Age is a matter of attitude

Jan 24, 2014

When we spoke with him, Peter was just heading out to a two-week training camp in British Columbia. In 2012, he was named athlete of the year by the International Masters Academy. Over the past few years, he has placed first or second in his age category in both the Ontario and Canadian championships.

That’s not to say he isn’t feeling his years, but it’s a matter of attitude.

He doesn’t run anymore, and has taken up doubles tennis as part of a seniors league in place of playing singles tennis.

“There are things I used to do that I don’t do,” he said. “I don’t focus on what I cannot do, I focus on what I can still do.”

As with any competitive sport, training and conditioning is crucial. Peter first came to FFF several years ago to ensure he was ready for a training camp.

“Being in shape lets me get the most out of it,” he said. “You can’t sit around drinking pop and eating potato chips then get up and race.”

Founded in 1988, Kunstadt Sports is a family business that involves Peter, his two sons and his daughter. FFF was of course founded by Jean-Luc and Chelsea Boissonneault and also involves Jean-Luc’s sister, Ashley.

That family business dynamic was a big part of what drew Peter to FFF.

“I saw a family running a new fitness business and I was happy to help them out and be part of it,” he said. “I could relate to their business model and style.”

Jean-Luc took advantage of the opportunity to work with Peter and develop a training program specifically for skiers.

“I was very impressed with how they do things,” Peter said. “Jean-Luc studied very carefully the requirements for skiers.”

Despite his life-long devotion to physical activity and his obvious self-discipline, Peter found at FFF that he is still limiting himself.

“They take your training one notch further than you can do yourself,” he said. “These guys are good, their style suits me perfectly. If I go to a gym on my own, it is never as intense … it’s that commitment, that one-on-one commitment.

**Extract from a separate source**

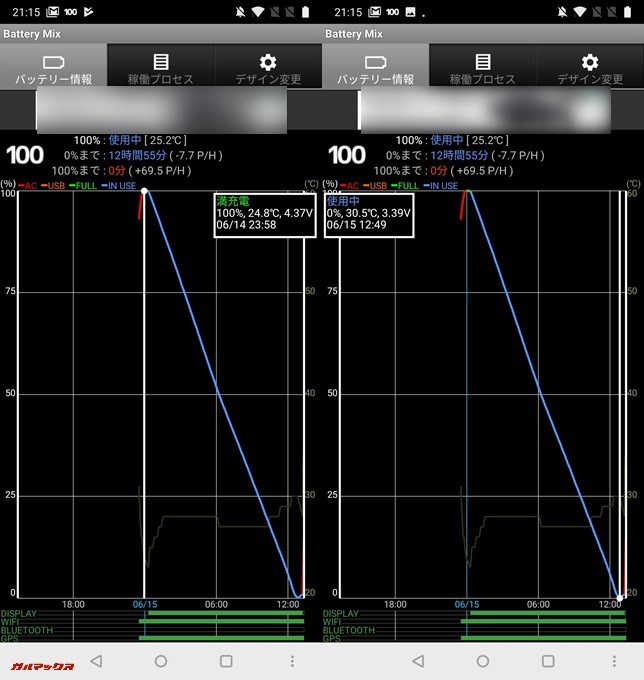This screenshot has height=680, width=644.
Task: Select バッテリー情報 battery tab in right screen
Action: [375, 67]
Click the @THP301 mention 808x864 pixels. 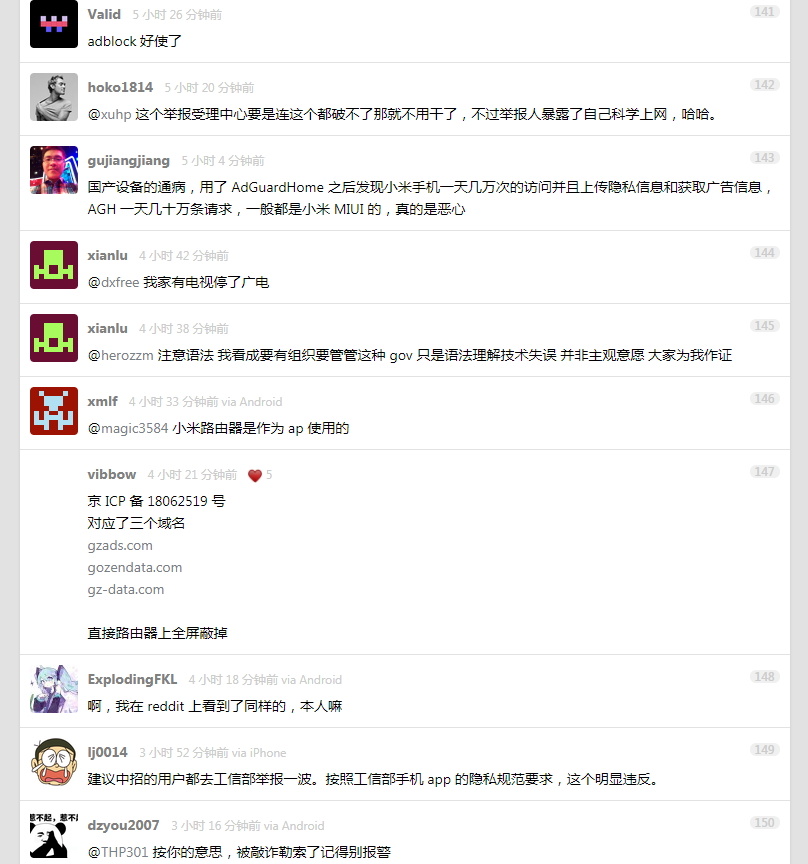118,852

You don’t want to disappoint your trainer or yourself.”

The advantages of remaining fit and active have been well-documented. A recent study by the Jean Mayer USDA Human Nutrition Research Center on Aging concluded that weight training, aerobic activities, and good dietary protein can help slow age-related declines in muscle mass and strength, at any age.

“I have the feeling that I have to keep going,” Peter said. “Because if I slow down, I will never catch up again. Young people train to get better. I train very hard just to stay as good as I used to be.”